━━ Input ━━
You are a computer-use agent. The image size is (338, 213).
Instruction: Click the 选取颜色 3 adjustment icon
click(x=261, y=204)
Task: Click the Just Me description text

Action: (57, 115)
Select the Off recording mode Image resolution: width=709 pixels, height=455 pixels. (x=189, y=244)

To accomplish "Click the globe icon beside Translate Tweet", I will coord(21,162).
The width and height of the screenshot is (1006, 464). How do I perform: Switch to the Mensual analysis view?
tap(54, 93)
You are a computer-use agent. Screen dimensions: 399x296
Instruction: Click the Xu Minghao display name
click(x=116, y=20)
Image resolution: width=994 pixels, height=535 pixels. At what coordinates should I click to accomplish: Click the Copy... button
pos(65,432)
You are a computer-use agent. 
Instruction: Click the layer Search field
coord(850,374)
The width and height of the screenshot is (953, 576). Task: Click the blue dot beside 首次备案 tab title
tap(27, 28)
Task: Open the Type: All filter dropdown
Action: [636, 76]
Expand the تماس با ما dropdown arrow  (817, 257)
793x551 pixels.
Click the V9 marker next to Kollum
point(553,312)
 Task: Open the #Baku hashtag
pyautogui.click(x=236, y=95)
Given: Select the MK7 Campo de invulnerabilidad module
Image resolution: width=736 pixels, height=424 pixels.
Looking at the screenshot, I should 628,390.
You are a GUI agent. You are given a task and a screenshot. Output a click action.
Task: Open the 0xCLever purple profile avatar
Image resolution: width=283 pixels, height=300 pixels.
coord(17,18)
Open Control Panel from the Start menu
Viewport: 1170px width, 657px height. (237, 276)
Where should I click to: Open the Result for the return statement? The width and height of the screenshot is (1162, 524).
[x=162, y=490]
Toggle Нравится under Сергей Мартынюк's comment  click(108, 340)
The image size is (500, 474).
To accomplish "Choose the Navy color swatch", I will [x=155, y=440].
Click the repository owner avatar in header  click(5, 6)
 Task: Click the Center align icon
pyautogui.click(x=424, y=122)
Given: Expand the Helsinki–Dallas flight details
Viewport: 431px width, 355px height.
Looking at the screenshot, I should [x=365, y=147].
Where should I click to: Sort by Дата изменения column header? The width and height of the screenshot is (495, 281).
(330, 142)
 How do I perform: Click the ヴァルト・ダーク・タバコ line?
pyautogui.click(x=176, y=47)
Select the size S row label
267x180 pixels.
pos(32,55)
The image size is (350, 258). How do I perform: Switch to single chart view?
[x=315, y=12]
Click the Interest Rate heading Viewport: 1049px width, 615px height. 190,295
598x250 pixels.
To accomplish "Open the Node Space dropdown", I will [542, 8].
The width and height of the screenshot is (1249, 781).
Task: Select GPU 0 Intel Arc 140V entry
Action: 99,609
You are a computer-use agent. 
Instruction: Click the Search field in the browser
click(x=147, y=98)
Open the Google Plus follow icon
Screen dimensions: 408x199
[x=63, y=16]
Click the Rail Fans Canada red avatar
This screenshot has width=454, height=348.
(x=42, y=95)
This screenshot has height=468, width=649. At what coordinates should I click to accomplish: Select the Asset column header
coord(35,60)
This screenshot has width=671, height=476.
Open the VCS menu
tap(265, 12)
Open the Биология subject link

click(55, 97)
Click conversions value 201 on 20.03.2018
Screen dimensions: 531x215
━━━
Using the listing above, copy exactly the line that contains "Image resolution: width=283", the line that contains "598x250 pixels.", and each line that falls between them.

[Result below]:
Image resolution: width=283 pixels, height=300 pixels.
coord(17,18)
Open Control Panel from the Start menu
Viewport: 1170px width, 657px height. (237, 276)
Where should I click to: Open the Result for the return statement? The width and height of the screenshot is (1162, 524).
[x=162, y=490]
Toggle Нравится under Сергей Мартынюк's comment  click(108, 340)
The image size is (500, 474).
To accomplish "Choose the Navy color swatch", I will [x=155, y=440].
Click the repository owner avatar in header  click(5, 6)
 Task: Click the Center align icon
pyautogui.click(x=424, y=122)
Given: Expand the Helsinki–Dallas flight details
Viewport: 431px width, 355px height.
Looking at the screenshot, I should [x=365, y=147].
Where should I click to: Sort by Дата изменения column header? The width and height of the screenshot is (495, 281).
(330, 142)
 How do I perform: Click the ヴァルト・ダーク・タバコ line?
pyautogui.click(x=176, y=47)
Select the size S row label
267x180 pixels.
pos(32,55)
The image size is (350, 258). How do I perform: Switch to single chart view?
[x=315, y=12]
Click the Interest Rate heading Viewport: 1049px width, 615px height. 190,295
598x250 pixels.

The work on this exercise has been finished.